Le comité exécutif de la Ville ne le prend pas et le maire Drapeau fait carrément démanteler et détruire l'exposition temporaire... en une nuit! Résultat? Au lieu de sombrer dans l'oubli, l'affaire Corridart de Montréal est encore aujourd'hui une référence mondiale en matière de censure dans le domaine de l'avant-garde!

Architecte public

Charney ne se limite pas à Montréal. Son Monument canadien pour les droits de la personne, rue Elgin à Ottawa, a été dévoilé en 1990 par nul autre que le dalaï-lama, puis inauguré par Lech Walesa et visité notamment par Nelson Mandela. Tout premier monument du monde érigé pour cette cause, il contient notamment les mots «égalité», «dignité» et «droits» traduits dans une cinquantaine de langues des Premières Nations.

En 2004, à Sherbrooke, Charney est le maître d'oeuvre du réaménagement des berges de la rivière Magog, transformées en un espace urbain ouvert et chatoyant, grâce à l'intégration de ses sculptures géantes en acier inoxydable qui évoquent l'eau et la lumière.

Son influence va au-delà du bâti: à l'Université de Montréal, Melvin Charney a formé des tas d'architectes québécois. Il a représenté le Canada à trois Biennales de Venise - parfois comme architecte, parfois comme artiste visuel. Et tant le Centre Pompidou à Paris que le Musée d'art contemporain de Chicago ou tous les grands musées d'ici ont exposé et acheté ses oeuvres.

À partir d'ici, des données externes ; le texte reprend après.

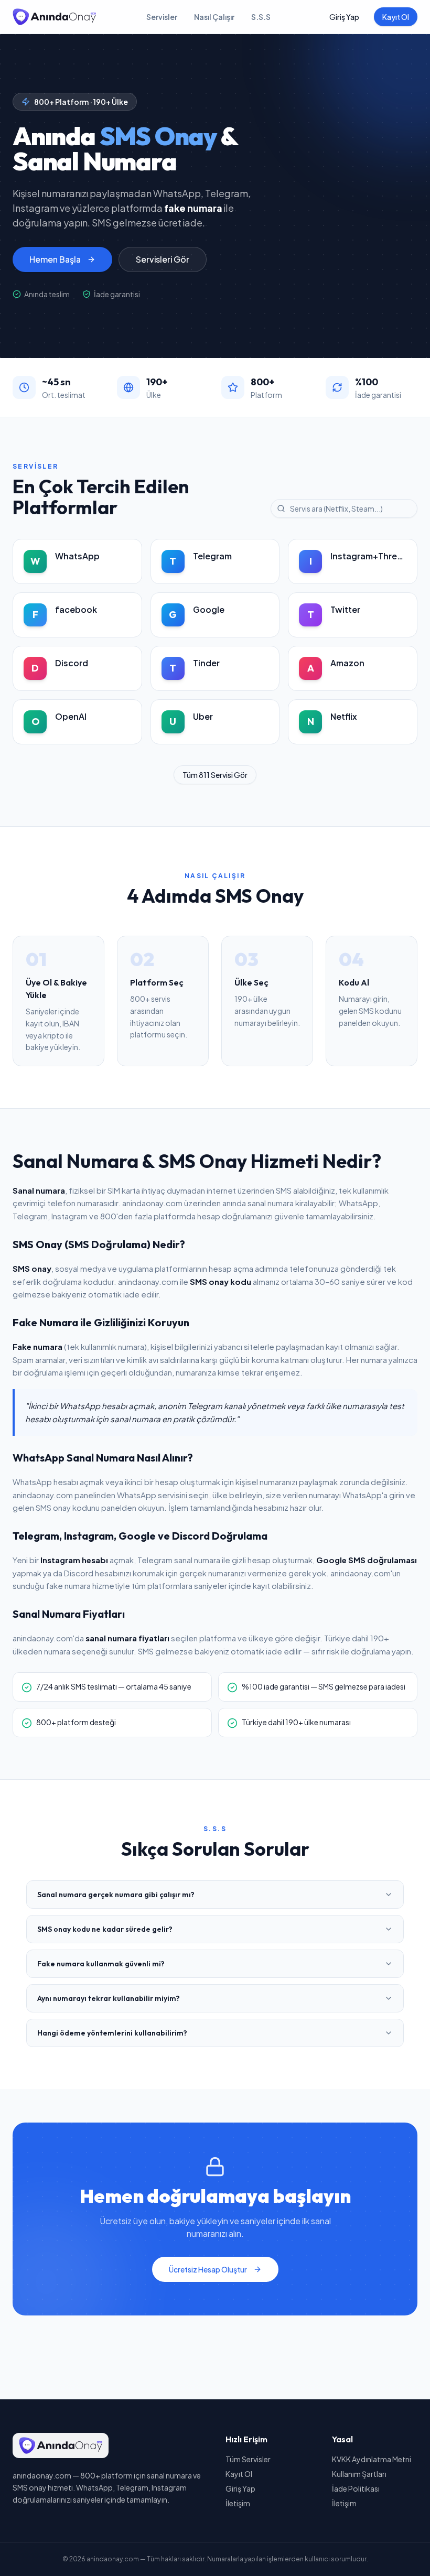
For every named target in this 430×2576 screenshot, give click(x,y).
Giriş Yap (344, 16)
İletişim (237, 2503)
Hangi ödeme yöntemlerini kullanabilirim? (112, 2033)
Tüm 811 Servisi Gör (215, 775)
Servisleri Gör (162, 259)
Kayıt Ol (395, 16)
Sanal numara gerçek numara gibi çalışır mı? (116, 1894)
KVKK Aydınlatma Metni (371, 2459)
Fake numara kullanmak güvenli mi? (101, 1963)
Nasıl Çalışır (214, 16)
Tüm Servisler (248, 2459)
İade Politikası (356, 2488)
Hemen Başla (55, 259)
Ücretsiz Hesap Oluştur (208, 2269)
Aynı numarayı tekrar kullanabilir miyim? (108, 1998)
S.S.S (261, 16)
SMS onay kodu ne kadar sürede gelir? (105, 1929)
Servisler (161, 16)
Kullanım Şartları (359, 2473)
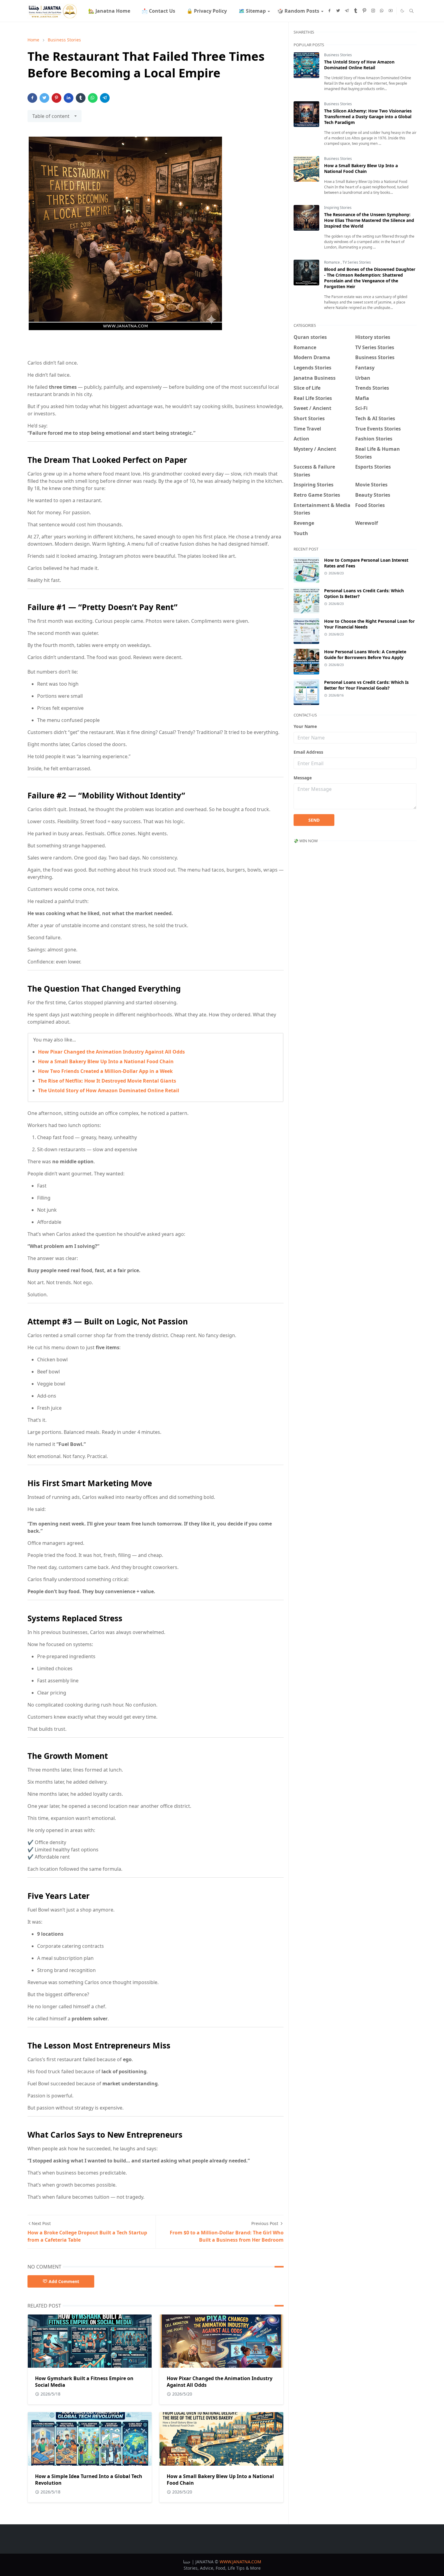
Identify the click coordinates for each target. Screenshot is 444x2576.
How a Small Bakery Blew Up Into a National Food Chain (106, 1061)
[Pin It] (56, 98)
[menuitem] (109, 11)
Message (303, 778)
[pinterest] (364, 11)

En 2004, le Centre canadien d'architecture lui consacre d'ailleurs une immense rétrospective, où son travail avec la photographie (qu'il pratique sérieusement depuis l'âge de 12 ans!) est également souligné. On ne s'étonnera pas d'apprendre que Dov Charney, à la tête d'American Apparel, est son neveu... Ni que sa belle-fille, une certaine Christiane Charette, soit elle aussi férue de photo.

Tout architecte qu'il soit, Melvin Charney n'a pourtant jamais édifié de maison ou de «simple» édifice au cours de sa carrière. «Me demander de dessiner les plans pour un building, c'est comme demander à un poète d'écrire des romans, ça n'a rien à voir, avait-il expliqué à La Presse en 2000. Ce n'est pas mon genre. Quand je passe devant [la place Émilie-Gamelin] et que je vois qu'elle a été envahie par les punks et les squeegees qui y lavent leurs chaussettes, je suis plutôt content parce que les pièces [les tours] tiennent le coup, ce qui est non négligeable quand on fait de l'art public.»